- _SOURCE MATERIAL_:

################

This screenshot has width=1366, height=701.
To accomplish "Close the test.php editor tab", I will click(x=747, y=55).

################

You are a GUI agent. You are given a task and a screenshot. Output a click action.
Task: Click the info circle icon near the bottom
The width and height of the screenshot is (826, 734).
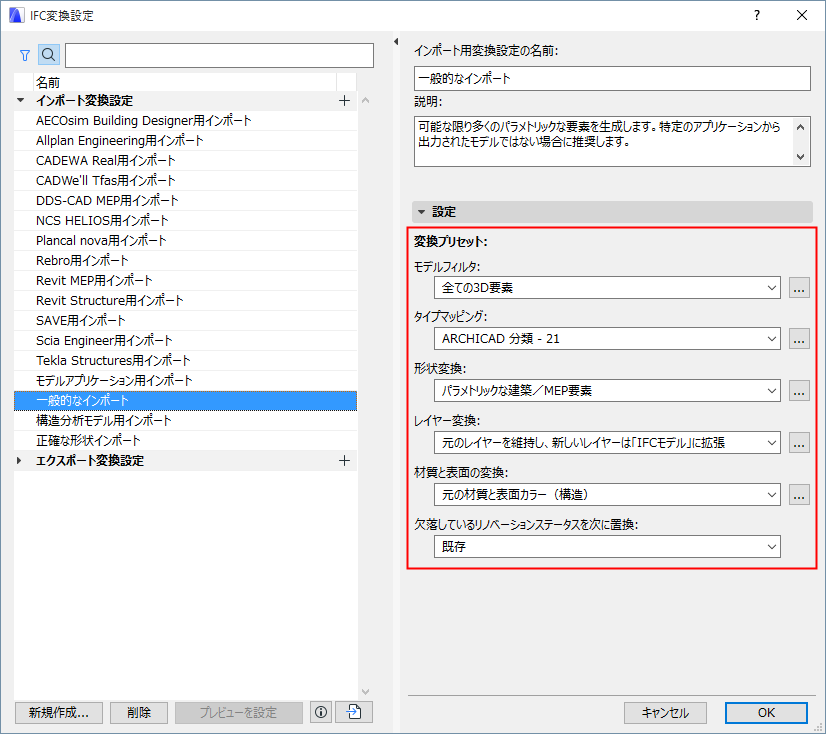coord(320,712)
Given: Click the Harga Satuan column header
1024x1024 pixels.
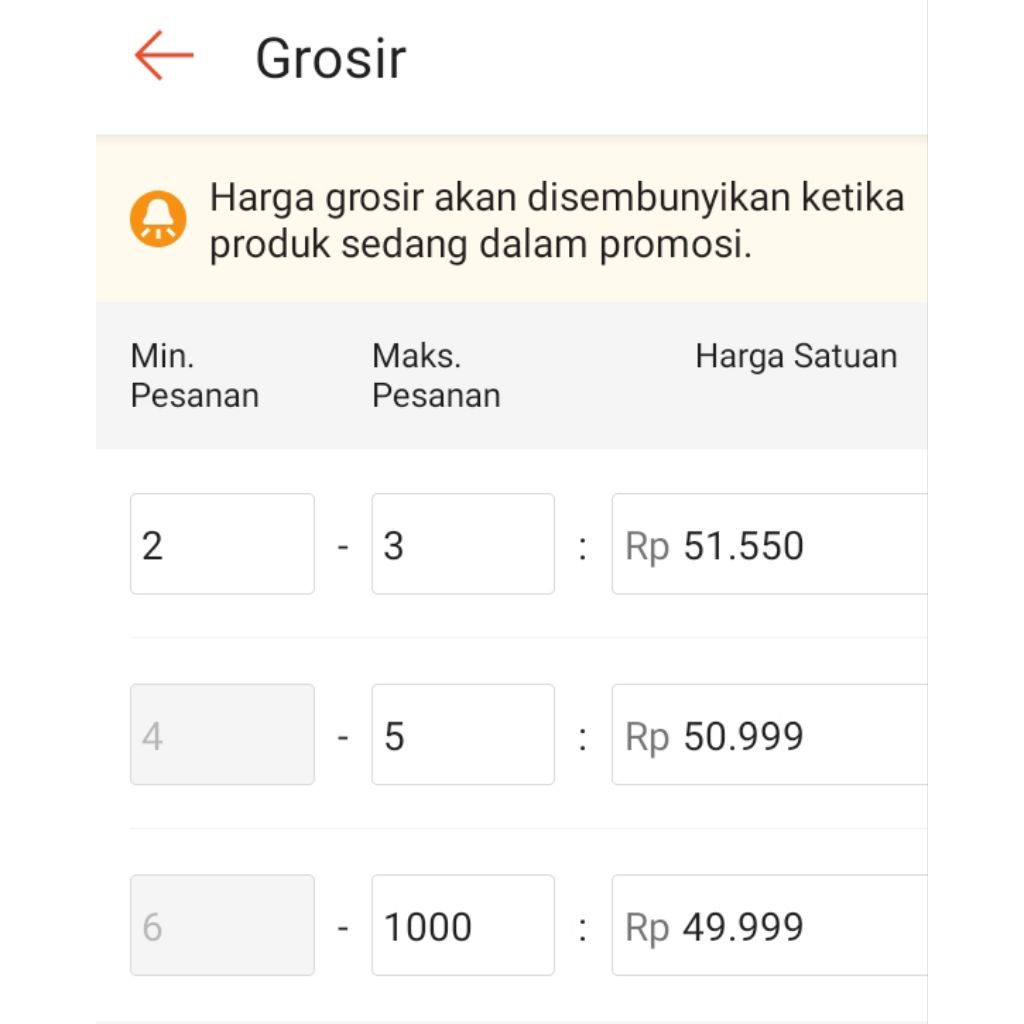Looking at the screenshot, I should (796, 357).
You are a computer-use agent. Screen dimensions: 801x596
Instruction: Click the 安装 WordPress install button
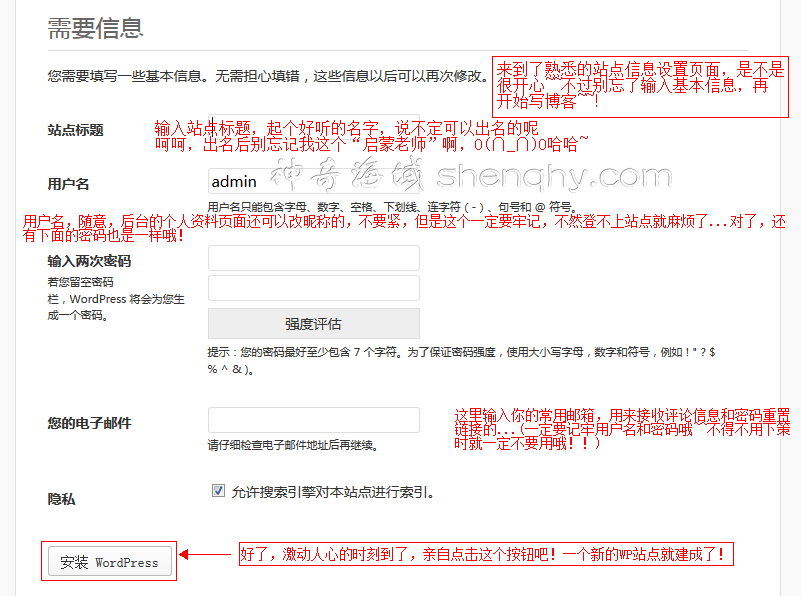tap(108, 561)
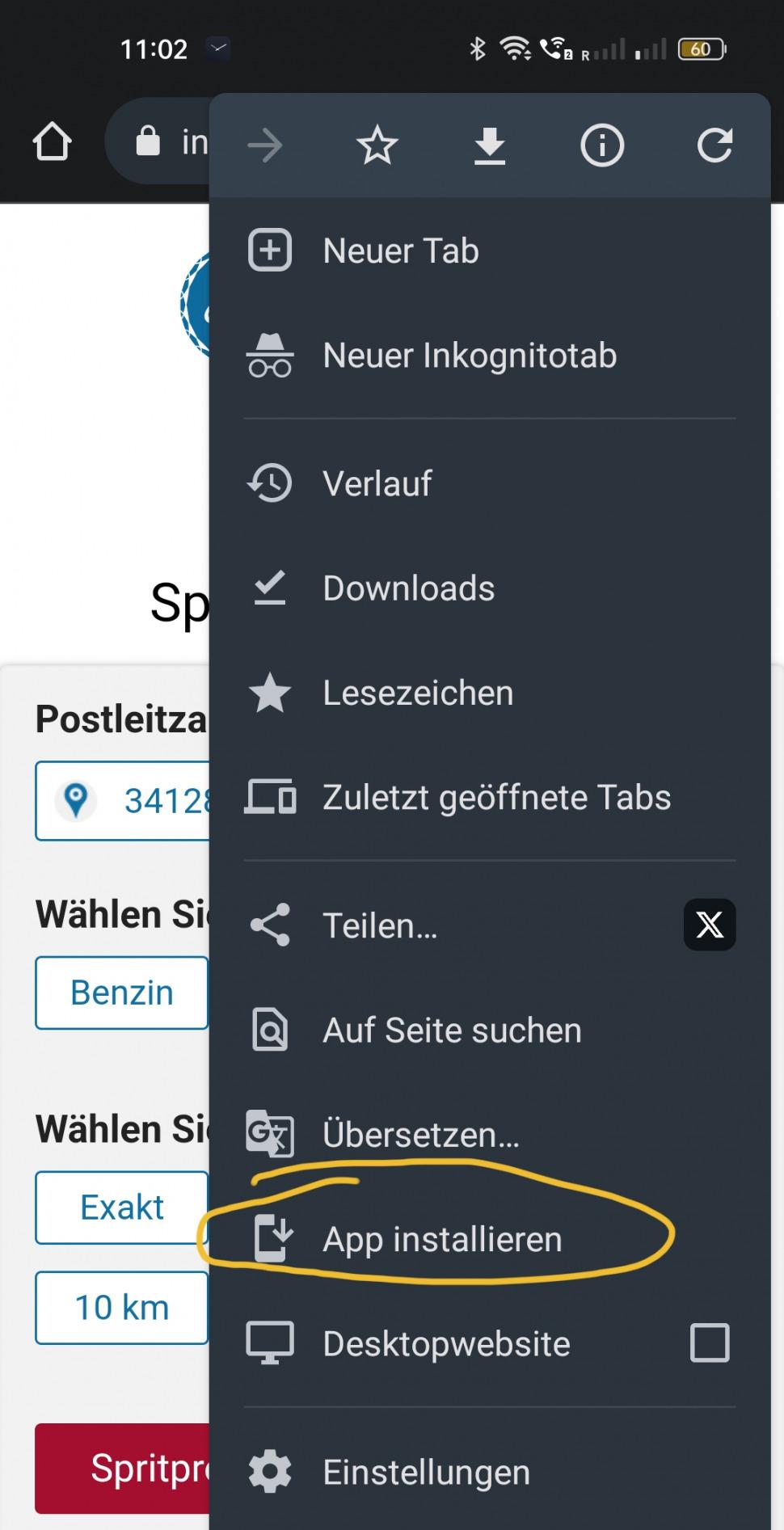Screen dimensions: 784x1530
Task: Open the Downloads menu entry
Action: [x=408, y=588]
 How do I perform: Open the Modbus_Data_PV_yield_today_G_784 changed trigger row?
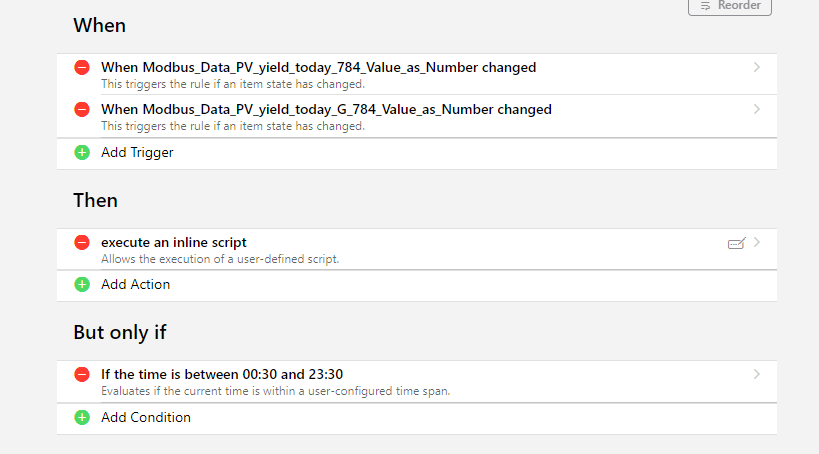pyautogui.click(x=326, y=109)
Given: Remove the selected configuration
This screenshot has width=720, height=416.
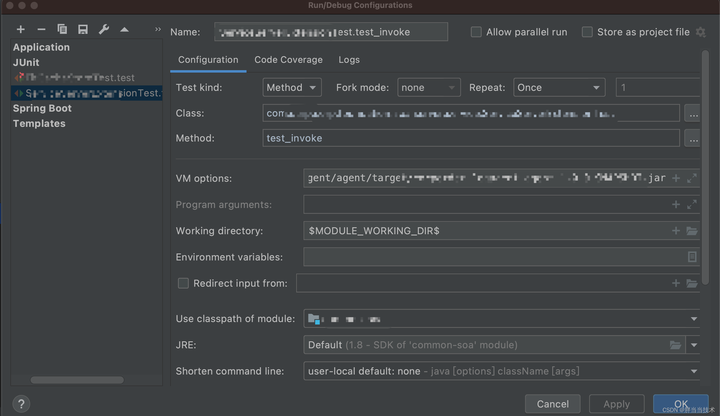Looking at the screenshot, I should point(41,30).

################

After identifying the lines above that contain "agent", copy each one.

You are a GUI agent. You are given a task and a screenshot. Output a click action.
You are a computer-use agent. Screen dimensions: 801x596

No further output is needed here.